To screen for the values that survive the reset, not the values that worked in the early company. The shift is hard and necessary.

How do you handle a hire who flat-out rejects the cultural reset?

Direct conversation, then performance plan, then exit if needed. Companies that tolerate rejection create cultural drift faster than they realize.

What is the right cadence for skip-levels during a reset?

Monthly is the right floor during active reset periods. Quarterly when the reset has stabilized.

The Bottom Line for HR Leaders

Kyan's framing of mindset resets as an operational discipline is the right altitude. Scaling companies that do not realign produce cultural drift; companies that realign deliberately produce a culture that survives the next doubling.

SHRM research on workplace burnout ranks poor leadership and heavy workloads as top burnout drivers. Both are downstream of cultural-scaling failures. The fix is upstream: realign mindsets, document operating norms, build manager benches, and back the work with real ER capacity.

How These Disciplines Hold Up at Different Company Sizes

The operational disciplines described here scale differently across organization sizes. Mid-market companies tend to feel the pressure first because they are growing past the informal practices that worked at smaller scale. Enterprise companies feel the pressure differently: their existing infrastructure is solid, but it can ossify around legacy patterns that no longer serve a modern workforce. Both face the same underlying challenge of balancing structure with humanity.
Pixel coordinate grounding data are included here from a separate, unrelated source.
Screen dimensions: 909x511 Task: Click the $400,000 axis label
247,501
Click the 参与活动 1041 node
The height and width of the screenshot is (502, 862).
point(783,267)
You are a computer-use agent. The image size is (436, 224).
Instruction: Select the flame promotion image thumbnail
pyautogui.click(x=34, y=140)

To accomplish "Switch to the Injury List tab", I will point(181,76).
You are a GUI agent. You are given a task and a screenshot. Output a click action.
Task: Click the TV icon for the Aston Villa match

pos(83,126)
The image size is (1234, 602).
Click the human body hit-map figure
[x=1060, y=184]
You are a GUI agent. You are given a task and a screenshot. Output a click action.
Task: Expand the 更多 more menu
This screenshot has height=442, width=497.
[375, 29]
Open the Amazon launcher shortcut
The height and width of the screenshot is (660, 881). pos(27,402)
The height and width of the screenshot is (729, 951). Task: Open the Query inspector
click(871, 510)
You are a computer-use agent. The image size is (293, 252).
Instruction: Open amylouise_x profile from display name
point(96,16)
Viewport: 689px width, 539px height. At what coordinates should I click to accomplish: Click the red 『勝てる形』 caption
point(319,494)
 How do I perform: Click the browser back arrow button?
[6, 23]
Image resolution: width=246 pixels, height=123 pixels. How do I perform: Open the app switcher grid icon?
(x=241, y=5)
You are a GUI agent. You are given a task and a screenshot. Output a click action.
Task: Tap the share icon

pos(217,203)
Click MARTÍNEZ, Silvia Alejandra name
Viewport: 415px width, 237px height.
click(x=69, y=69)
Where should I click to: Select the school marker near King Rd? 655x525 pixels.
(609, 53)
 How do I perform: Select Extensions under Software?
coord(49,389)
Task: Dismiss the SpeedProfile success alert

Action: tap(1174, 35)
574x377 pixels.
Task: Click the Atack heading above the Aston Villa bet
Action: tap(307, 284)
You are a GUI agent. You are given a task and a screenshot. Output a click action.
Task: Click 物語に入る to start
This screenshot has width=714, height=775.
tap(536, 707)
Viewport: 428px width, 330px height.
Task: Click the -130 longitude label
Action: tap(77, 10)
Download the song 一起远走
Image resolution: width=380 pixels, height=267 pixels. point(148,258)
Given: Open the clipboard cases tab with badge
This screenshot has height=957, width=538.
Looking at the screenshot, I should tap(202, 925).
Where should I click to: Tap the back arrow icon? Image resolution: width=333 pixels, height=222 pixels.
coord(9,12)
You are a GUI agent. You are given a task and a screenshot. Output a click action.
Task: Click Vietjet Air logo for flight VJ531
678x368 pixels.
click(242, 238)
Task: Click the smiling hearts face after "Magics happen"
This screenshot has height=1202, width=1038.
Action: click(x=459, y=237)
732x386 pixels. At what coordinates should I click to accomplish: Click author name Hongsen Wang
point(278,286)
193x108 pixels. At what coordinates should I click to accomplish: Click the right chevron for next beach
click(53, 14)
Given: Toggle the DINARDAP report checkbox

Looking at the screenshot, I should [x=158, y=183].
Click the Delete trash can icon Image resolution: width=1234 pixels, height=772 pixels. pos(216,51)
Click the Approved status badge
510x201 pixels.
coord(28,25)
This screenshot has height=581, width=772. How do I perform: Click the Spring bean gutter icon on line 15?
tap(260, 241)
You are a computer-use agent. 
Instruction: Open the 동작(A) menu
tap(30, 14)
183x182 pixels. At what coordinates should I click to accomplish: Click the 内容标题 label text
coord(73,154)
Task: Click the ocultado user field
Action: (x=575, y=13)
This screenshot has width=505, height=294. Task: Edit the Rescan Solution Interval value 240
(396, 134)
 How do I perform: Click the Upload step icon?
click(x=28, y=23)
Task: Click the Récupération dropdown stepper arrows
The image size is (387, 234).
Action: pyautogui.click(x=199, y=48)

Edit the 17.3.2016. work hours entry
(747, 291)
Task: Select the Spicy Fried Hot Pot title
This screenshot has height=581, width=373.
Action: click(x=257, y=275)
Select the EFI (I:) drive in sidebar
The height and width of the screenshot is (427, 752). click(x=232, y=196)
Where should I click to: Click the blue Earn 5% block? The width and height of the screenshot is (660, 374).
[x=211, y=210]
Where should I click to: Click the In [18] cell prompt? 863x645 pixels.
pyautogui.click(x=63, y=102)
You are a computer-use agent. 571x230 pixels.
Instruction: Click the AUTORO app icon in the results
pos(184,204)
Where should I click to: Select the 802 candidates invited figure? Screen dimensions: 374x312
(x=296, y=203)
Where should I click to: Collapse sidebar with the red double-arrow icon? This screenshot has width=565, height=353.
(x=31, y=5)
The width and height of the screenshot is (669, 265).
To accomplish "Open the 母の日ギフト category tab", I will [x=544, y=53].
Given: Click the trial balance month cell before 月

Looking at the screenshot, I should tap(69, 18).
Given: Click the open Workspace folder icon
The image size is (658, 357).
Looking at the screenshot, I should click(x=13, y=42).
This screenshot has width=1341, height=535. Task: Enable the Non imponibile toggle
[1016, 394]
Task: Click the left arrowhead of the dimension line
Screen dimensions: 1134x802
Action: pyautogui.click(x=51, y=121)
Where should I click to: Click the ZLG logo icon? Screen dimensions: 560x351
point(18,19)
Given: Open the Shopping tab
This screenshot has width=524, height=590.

The pattern that holds across sizes is that the work is operational rather than aspirational. Companies that treat the people function as a real operating discipline produce different retention, engagement, and case-resolution outcomes than companies that treat it as a soft function. Talent management done with operational rigor produces compounding returns that announcement-driven approaches never match.

The compounding effect of consistent operational discipline shows up in the data over multi-year horizons. Companies that have built the infrastructure tend to see improving retention, faster issue resolution, and steadier engagement scores year over year. The investment is unglamorous; the cumulative outcome is significant for any people team measuring real business impact.

The patterns that travel across companies share a common feature: they treat the work as a multi-year operational discipline rather than a quarterly campaign. Companies that have done this consistently produce retention curves that diverge from peer-group averages within three to four years. The investment is significant, the returns are durable, and the cost of skipping the work is paid in attrition, lost institutional knowledge, and the eventual scramble to rebuild what could have been preserved with consistent attention.

The discipline also produces second-order effects that compound. ER cases tend to drop in volume as upstream interventions take hold. Engagement scores stabilize across business units that previously diverged. Internal mobility broadens because the people who would have left now stay long enough to advance. Each second-order effect feeds back into the first-order numbers, which is why the operational version of this work compounds while the announcement version dissipates.

See how AllVoices supports people teams who want to scale culture deliberately rather than reactively.